如何:实现静态分区程序
下面的示例展示了一种为执行静态分区的 PLINQ 实现简单自定义分区程序的方法。 由于分区程序不支持动态分区,因此无法通过 Parallel.ForEach 使用它。 对于每个元素需要越来越多处理时间的数据源,此分区程序可能会让速度提升(与默认范围分区程序相比)。
示例
// A static range partitioner for sources that require
// a linear increase in processing time for each succeeding element.
// The range sizes are calculated based on the rate of increase
// with the first partition getting the most elements and the
// last partition getting the least.
class MyPartitioner : Partitioner<int>
{
int[] source;
double rateOfIncrease = 0;
public MyPartitioner(int[] source, double rate)
{
this.source = source;
rateOfIncrease = rate;
}
public override IEnumerable<int> GetDynamicPartitions()
{
throw new NotImplementedException();
}
// Not consumable from Parallel.ForEach.
public override bool SupportsDynamicPartitions
{
get
{
return false;
}
}
public override IList<IEnumerator<int>> GetPartitions(int partitionCount)
{
List<IEnumerator<int>> _list = new List<IEnumerator<int>>();
int end = 0;
int start = 0;
int[] nums = CalculatePartitions(partitionCount, source.Length);
for (int i = 0; i < nums.Length; i++)
{
start = nums[i];
if (i < nums.Length - 1)
end = nums[i + 1];
else
end = source.Length;
_list.Add(GetItemsForPartition(start, end));
// For demonstration.
Console.WriteLine("start = {0} b (end) = {1}", start, end);
}
return (IList<IEnumerator<int>>)_list;
}
/*
*
*
* B
// Model increasing workloads as a right triangle / |
divided into equal areas along vertical lines. / | |
Each partition is taller and skinnier / | |
than the last. / | | |
/ | | |
/ | | |
/ | | | |
/ | | | |
A /______|____|___|__| C
*/
private int[] CalculatePartitions(int partitionCount, int sourceLength)
{
// Corresponds to the opposite side of angle A, which corresponds
// to an index into the source array.
int[] partitionLimits = new int[partitionCount];
partitionLimits[0] = 0;
// Represent total work as rectangle of source length times "most expensive element"
// Note: RateOfIncrease can be factored out of equation.

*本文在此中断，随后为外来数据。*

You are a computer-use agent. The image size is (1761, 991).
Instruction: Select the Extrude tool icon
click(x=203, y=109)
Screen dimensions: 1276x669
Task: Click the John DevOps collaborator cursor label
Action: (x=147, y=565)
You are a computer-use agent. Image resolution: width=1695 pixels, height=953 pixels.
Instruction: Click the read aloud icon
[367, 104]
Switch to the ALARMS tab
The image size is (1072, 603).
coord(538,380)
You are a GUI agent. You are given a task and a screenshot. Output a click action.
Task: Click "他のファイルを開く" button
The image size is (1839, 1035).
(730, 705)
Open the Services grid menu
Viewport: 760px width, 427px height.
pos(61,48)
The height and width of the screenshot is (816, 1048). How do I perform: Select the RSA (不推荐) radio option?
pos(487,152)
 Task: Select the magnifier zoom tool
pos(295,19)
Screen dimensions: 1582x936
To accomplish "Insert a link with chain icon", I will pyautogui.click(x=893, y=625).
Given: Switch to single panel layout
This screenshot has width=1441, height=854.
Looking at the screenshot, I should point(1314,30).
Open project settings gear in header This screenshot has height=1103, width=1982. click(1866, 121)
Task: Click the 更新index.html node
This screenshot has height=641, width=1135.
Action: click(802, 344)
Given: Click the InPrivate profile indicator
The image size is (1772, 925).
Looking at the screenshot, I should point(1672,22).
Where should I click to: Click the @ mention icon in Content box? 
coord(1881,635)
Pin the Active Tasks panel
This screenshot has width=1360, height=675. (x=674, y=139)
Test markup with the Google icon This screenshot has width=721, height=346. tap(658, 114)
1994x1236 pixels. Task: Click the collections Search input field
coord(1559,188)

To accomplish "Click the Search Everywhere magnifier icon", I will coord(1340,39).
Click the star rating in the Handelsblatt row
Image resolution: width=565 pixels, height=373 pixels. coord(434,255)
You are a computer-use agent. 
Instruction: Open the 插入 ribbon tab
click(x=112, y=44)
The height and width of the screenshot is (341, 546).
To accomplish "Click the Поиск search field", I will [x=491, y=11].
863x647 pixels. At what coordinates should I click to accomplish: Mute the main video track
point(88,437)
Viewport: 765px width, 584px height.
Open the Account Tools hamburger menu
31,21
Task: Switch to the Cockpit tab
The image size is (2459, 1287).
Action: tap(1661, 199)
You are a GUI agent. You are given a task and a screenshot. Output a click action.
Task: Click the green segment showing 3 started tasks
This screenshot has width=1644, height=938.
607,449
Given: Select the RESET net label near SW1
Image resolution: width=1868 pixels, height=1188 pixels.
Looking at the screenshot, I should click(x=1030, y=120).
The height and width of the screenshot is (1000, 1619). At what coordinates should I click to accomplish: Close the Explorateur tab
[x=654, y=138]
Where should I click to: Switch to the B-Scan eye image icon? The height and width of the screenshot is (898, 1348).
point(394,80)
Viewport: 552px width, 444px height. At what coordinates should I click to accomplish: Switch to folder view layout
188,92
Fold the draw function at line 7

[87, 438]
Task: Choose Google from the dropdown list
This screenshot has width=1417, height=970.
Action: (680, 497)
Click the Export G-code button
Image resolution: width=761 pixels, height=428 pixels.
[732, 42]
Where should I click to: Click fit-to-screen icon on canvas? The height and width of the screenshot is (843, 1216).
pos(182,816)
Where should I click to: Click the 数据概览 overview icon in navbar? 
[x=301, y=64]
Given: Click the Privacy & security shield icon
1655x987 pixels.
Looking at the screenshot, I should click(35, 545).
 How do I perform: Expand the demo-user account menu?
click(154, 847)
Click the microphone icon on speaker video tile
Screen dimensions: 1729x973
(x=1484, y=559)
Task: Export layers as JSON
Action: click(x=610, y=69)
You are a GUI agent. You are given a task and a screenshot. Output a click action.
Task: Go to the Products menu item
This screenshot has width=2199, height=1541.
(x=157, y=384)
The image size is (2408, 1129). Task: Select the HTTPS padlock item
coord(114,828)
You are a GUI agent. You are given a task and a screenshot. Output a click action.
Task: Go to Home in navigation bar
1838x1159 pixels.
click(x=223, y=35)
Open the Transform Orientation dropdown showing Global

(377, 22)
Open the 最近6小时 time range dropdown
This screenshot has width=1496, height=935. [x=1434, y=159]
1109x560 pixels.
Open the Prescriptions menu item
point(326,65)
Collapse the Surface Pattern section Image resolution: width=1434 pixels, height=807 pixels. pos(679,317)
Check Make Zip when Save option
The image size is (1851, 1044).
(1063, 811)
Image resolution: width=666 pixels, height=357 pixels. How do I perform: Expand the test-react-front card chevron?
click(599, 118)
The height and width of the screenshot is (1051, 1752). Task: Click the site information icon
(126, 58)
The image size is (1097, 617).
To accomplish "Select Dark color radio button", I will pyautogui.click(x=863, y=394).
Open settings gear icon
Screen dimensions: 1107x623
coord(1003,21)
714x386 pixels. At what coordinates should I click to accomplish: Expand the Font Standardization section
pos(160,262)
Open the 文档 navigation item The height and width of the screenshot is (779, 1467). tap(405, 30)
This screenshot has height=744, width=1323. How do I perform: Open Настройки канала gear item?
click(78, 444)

double totalWork = sourceLength * (sourceLength * rateOfIncrease);
// Divide by two to get the triangle whose slope goes from zero on the left to "most"
// on the right. Then divide by number of partitions to get area of each partition.
totalWork /= 2;
double partitionArea = totalWork / partitionCount;
// Draw the next partitionLimit on the vertical coordinate that gives
// an area of partitionArea * currentPartition.
for (int i = 1; i < partitionLimits.Length; i++)
{
double area = partitionArea * i;
// Solve for base given the area and the slope of the hypotenuse.
partitionLimits[i] = (int)Math.Floor(Math.Sqrt((2 * area) / rateOfIncrease));
}
return partitionLimits;
}
IEnumerator<int> GetItemsForPartition(int start, int end)
{
// For demonstration purposes. Each thread receives its own enumerator.
Console.WriteLine("called on thread {0}", Thread.CurrentThread.ManagedThreadId);
for (int i = start; i < end; i++)
yield return source[i];
}
}
class Consumer
{
public static void Main2()
{
var source = Enumerable.Range(0, 10000).ToArray();
Stopwatch sw = Stopwatch.StartNew();
MyPartitioner partitioner = new MyPartitioner(source, .5);
var query = from n in partitioner.AsParallel()
select ProcessData(n);
foreach (var v in query) { }
Console.WriteLine("Processing time with custom partitioner {0}", sw.ElapsedMilliseconds);
var source2 = Enumerable.Range(0, 10000).ToArray();
sw = Stopwatch.StartNew();
var query2 = from n in source2.AsParallel()
select ProcessData(n);
foreach (var v in query2) { }
Console.WriteLine("Processing time with default partitioner {0}", sw.ElapsedMilliseconds);
}
// Consistent processing time for measurement purposes.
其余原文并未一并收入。